This past spring, New York City took a huge step in confronting the threat of climate change with its own version of a ‘Green New Deal.’ On April 18, the City Council passed the Climate Mobilization Act, a package of bills aimed at getting the Big Apple to do its part in fighting global warming. The centerpiece of the legislation is the citywide requirement for buildings 25,000 square feet and larger to reduce their greenhouse gas emissions 40 percent by the year 2030, and 80 percent by 2050. Building owners and landlords who don’t comply with the new efficiency standards will be heavily fined. The emissions caps go into effect starting in 2024.
“Buildings that are 25,000 square feet or larger make up just two percent of the 1.1 million structures in New York City, yet account for 30 percent of our overall greenhouse gas emissions each year,” City Councilman Costa Constantinides (D-22), the sponsor of the legislation, tells The Cooperator. “We’ve seen clear science that says we’ve got to reduce our carbon output.

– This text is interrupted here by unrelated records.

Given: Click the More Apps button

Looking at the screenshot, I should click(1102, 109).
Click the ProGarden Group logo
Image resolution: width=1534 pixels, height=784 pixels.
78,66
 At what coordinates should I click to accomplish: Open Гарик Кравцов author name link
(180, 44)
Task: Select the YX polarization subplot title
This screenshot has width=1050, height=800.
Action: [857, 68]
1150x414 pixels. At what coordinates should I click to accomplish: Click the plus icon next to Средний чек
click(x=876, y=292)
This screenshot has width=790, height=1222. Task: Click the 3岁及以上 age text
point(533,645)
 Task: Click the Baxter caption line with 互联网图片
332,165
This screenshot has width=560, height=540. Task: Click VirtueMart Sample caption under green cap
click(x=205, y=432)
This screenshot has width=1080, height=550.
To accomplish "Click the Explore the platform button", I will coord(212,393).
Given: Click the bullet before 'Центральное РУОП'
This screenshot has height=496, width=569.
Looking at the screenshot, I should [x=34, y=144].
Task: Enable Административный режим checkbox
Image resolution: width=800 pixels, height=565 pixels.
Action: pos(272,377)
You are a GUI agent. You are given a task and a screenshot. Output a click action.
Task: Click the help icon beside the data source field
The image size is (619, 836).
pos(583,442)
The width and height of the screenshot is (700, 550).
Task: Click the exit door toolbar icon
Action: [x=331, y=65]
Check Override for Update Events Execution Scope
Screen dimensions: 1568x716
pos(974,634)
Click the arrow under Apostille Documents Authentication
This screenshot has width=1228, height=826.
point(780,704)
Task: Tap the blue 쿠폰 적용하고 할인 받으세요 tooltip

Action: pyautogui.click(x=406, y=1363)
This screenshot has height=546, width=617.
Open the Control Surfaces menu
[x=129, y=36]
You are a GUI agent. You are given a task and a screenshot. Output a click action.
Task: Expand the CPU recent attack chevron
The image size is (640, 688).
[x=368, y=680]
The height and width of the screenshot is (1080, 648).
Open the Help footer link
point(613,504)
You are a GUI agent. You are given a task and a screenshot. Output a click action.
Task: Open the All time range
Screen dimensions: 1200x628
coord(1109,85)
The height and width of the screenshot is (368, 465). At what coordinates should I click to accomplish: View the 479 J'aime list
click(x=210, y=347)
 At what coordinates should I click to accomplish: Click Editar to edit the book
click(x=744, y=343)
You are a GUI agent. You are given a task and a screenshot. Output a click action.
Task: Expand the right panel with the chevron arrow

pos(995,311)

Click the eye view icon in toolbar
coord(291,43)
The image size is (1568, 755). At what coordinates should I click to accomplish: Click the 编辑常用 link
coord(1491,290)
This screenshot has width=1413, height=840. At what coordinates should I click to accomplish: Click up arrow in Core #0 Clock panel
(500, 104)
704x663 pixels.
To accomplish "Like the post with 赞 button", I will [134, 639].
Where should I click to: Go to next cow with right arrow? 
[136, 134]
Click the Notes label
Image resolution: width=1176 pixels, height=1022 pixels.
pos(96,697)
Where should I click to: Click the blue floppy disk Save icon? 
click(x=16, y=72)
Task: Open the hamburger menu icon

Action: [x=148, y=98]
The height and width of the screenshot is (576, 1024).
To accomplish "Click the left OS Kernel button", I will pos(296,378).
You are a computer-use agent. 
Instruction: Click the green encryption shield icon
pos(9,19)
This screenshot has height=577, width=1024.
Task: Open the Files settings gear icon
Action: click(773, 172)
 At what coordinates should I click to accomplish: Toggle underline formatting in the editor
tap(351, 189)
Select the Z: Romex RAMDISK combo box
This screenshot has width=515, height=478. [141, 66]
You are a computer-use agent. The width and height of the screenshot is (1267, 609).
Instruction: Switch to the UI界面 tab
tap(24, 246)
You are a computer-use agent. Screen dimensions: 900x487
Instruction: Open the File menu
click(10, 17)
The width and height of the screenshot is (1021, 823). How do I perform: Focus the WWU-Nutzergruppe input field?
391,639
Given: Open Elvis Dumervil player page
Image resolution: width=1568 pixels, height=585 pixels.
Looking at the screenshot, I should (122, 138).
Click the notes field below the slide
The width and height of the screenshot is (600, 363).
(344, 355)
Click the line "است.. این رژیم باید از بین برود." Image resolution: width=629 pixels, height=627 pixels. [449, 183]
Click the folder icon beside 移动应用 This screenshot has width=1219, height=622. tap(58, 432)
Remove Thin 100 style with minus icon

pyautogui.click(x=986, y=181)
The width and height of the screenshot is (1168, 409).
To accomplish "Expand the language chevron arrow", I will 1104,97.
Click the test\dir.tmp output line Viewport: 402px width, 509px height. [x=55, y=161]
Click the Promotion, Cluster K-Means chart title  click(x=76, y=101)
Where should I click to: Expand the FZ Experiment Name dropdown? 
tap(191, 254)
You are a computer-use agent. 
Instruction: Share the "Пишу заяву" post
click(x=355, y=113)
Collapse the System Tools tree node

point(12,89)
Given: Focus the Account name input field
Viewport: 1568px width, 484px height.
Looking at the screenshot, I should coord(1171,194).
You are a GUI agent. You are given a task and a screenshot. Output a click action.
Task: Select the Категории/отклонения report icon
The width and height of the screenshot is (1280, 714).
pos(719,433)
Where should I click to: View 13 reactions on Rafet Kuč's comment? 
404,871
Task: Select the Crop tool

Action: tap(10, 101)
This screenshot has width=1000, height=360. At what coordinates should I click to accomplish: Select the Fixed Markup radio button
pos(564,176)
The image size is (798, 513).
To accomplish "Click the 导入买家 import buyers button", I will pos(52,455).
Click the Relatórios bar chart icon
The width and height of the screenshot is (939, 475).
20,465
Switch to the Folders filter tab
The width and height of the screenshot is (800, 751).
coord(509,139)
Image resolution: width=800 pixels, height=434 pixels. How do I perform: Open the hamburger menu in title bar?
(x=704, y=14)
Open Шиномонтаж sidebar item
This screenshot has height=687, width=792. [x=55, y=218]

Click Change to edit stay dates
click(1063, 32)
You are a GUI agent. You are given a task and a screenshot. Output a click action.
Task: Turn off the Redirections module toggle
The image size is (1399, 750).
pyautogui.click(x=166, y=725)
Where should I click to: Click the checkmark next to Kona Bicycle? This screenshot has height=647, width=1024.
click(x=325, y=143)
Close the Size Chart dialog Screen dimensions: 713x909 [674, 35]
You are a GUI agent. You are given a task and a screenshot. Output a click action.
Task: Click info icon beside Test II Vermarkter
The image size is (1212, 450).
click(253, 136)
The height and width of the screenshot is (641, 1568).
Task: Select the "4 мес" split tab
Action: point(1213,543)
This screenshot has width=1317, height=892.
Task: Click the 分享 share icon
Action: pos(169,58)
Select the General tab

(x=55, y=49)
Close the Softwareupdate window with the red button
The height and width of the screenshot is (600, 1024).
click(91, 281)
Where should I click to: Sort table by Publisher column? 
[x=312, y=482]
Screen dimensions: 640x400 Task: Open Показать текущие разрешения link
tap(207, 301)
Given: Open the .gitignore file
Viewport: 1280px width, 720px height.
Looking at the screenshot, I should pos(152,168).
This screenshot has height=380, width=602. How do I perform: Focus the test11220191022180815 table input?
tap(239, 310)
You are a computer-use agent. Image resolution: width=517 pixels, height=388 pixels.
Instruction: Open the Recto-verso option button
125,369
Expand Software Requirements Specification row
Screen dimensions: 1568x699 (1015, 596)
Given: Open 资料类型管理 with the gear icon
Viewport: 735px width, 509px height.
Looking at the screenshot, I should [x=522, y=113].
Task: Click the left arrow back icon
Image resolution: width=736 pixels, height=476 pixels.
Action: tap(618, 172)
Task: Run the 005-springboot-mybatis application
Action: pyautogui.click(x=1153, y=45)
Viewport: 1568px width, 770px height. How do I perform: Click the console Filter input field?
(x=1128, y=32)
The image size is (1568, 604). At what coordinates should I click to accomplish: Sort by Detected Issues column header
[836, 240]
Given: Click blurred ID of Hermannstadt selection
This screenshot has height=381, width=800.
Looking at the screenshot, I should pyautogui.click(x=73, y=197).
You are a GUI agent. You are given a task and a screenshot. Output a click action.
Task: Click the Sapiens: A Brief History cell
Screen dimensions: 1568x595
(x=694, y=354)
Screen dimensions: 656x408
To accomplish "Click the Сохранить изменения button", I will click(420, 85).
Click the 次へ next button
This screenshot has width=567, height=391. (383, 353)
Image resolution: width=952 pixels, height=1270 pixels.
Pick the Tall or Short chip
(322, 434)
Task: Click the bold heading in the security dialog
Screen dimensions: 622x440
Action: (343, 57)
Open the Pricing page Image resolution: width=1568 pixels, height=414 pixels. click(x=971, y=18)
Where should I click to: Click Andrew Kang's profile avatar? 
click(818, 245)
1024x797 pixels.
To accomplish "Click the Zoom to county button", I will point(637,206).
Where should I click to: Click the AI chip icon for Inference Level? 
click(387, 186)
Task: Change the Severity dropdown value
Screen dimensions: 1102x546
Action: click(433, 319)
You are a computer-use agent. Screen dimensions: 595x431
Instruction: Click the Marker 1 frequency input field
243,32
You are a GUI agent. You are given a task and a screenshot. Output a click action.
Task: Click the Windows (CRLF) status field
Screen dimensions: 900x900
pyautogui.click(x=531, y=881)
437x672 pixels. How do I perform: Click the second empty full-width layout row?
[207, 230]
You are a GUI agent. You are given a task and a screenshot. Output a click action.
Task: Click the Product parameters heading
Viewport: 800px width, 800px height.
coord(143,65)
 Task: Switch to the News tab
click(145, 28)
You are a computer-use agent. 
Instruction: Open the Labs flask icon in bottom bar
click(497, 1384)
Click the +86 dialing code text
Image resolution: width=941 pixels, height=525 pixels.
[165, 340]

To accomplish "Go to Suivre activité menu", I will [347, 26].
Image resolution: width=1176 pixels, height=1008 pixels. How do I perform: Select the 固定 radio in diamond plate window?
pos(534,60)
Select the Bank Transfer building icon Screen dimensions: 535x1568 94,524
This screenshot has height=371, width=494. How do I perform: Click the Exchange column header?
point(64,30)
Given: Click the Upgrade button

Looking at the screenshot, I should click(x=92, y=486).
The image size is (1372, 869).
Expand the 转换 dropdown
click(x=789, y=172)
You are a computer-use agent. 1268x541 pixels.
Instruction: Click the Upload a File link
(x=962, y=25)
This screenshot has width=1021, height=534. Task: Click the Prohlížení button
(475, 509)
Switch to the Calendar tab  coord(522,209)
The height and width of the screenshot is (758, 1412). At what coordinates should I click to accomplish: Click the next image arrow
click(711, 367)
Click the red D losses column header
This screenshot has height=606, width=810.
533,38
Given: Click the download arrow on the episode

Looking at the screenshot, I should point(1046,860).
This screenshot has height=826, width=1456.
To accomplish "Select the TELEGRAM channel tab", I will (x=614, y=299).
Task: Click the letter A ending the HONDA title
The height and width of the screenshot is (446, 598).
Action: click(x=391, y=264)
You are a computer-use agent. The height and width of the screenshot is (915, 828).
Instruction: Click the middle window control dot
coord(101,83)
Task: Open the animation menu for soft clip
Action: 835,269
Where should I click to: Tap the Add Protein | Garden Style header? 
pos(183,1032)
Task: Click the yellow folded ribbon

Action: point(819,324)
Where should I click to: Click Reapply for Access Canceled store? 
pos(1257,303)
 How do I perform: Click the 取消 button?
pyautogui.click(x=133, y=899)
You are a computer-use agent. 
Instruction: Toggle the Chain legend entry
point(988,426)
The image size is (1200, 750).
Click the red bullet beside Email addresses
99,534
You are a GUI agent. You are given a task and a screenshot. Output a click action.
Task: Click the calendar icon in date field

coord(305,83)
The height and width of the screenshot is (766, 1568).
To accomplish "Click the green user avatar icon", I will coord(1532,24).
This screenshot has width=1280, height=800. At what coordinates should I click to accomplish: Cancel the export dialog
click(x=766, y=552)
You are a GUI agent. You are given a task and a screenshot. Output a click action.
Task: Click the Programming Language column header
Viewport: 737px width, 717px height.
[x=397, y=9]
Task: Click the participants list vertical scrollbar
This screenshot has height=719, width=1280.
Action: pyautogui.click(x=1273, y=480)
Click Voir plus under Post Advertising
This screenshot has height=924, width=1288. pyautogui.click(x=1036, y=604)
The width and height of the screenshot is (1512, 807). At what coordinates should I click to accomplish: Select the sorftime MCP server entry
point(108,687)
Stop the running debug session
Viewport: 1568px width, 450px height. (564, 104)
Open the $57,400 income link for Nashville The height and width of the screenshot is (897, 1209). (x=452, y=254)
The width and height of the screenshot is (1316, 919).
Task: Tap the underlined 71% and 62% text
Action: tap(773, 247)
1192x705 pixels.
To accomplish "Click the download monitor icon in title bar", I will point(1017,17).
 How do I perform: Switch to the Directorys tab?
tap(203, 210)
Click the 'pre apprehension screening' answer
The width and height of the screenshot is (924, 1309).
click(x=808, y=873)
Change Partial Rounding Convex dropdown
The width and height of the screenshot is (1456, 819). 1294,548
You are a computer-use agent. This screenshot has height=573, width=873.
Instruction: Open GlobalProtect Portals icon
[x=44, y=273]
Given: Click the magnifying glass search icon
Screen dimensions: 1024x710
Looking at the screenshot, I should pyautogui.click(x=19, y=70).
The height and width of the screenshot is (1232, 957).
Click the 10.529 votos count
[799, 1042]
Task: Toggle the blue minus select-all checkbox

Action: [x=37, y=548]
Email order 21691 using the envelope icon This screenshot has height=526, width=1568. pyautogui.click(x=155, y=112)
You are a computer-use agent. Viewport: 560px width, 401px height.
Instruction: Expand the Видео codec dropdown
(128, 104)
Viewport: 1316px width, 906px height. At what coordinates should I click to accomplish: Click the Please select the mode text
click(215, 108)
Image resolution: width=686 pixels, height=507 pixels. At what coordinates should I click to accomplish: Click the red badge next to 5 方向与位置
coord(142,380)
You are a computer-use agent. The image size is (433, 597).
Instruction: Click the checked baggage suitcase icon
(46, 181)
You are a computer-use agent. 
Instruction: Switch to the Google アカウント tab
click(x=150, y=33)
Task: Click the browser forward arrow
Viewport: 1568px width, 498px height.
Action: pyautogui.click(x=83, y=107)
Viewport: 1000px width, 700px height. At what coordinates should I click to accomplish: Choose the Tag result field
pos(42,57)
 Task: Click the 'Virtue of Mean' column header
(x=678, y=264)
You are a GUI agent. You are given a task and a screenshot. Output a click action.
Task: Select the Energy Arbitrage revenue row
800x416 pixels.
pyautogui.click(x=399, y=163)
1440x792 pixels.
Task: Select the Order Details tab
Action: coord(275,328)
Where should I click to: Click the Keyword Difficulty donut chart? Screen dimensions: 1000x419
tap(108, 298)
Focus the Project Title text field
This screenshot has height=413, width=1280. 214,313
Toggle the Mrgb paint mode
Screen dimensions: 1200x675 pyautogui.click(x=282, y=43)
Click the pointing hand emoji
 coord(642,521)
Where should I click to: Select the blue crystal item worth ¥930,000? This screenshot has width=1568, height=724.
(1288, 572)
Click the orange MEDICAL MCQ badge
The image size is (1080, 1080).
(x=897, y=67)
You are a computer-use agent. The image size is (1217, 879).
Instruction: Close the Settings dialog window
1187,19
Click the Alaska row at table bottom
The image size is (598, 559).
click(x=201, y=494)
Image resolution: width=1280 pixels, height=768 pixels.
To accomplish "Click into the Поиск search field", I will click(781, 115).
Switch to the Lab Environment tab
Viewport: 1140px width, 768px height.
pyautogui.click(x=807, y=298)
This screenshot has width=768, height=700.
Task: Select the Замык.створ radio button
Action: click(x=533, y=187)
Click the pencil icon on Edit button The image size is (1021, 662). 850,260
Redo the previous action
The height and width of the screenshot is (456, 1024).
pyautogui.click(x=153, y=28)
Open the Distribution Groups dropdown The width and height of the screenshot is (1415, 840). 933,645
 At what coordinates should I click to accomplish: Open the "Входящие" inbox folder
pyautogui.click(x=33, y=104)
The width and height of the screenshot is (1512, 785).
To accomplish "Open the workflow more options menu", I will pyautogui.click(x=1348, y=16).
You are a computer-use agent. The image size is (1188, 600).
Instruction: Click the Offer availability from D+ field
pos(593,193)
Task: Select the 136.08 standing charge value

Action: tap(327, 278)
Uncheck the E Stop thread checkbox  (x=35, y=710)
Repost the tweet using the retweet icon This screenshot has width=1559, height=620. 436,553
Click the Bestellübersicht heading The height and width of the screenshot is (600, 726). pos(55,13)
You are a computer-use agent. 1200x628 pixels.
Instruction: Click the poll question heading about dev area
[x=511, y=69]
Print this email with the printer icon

The alternative – doing nothing – will let sea levels rise to a degree that puts JFK Airport underwater and turns tens of thousands of New Yorkers who live near our coast into refugees.”
Not everyone is welcoming the new emissions law – now known as Local Law 97 – with open arms, particularly condo and co-op owners who feel they are being singled out to shoulder the necessary upgrades to meet the emissions limits. In a statement, then-Real Estate Board of New York (REBNY) President John Banks said that the legislation “does not take a comprehensive, city-wide approach needed to solve this complex issue...The approach taken...will have a negative impact on our ability to attract and retain a broad range of industries, including technology, media, finance, and life sciences, that provide opportunity and continued economic growth that is so important for our city.”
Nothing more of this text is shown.